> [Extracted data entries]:

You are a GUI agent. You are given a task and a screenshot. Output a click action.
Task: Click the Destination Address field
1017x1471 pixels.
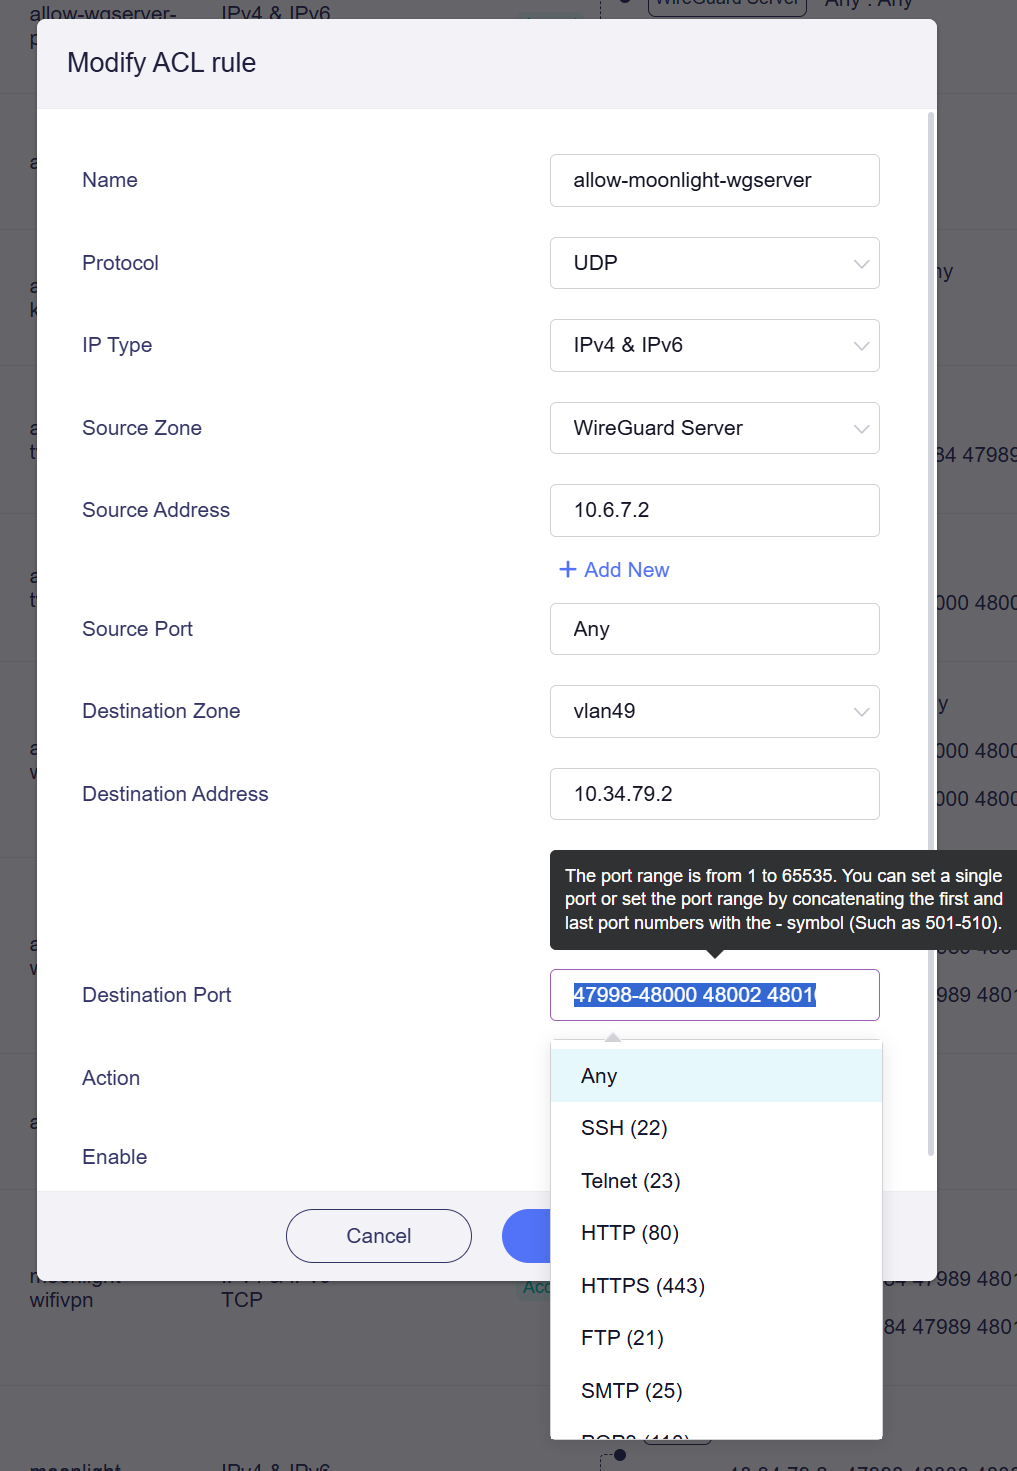point(714,794)
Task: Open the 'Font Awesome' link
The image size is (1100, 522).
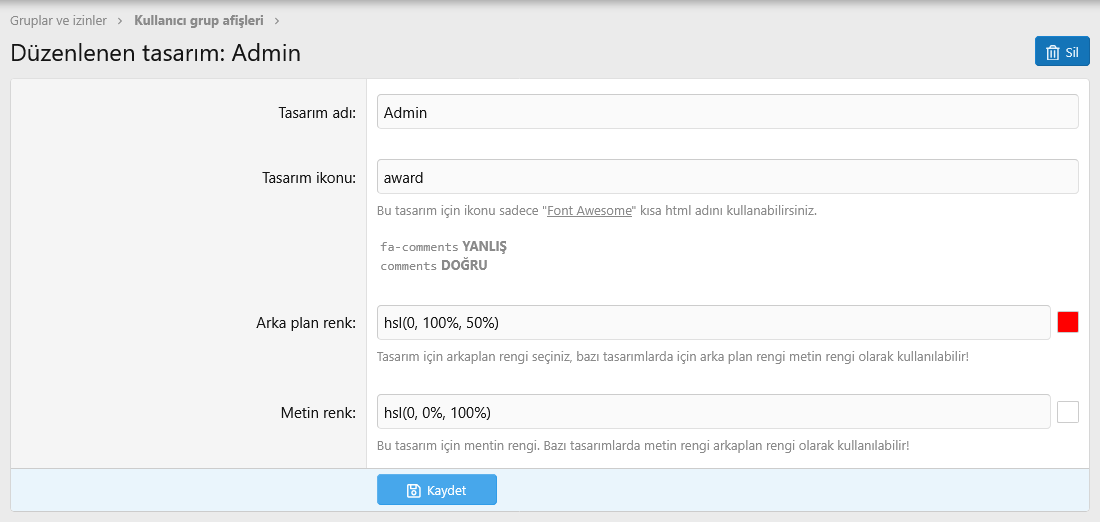Action: tap(589, 211)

> [WORK TO DO]: Can you copy the material above word for word, leaving the pictures out?

> [RESULT OF THIS EXERCISE]:
You are a GUI agent. You are given a task and a screenshot. Output a click action.
Task: Click the Destination Address field
1017x1471 pixels.
point(714,794)
Task: Open the 'Font Awesome' link
The image size is (1100, 522).
Action: tap(589, 211)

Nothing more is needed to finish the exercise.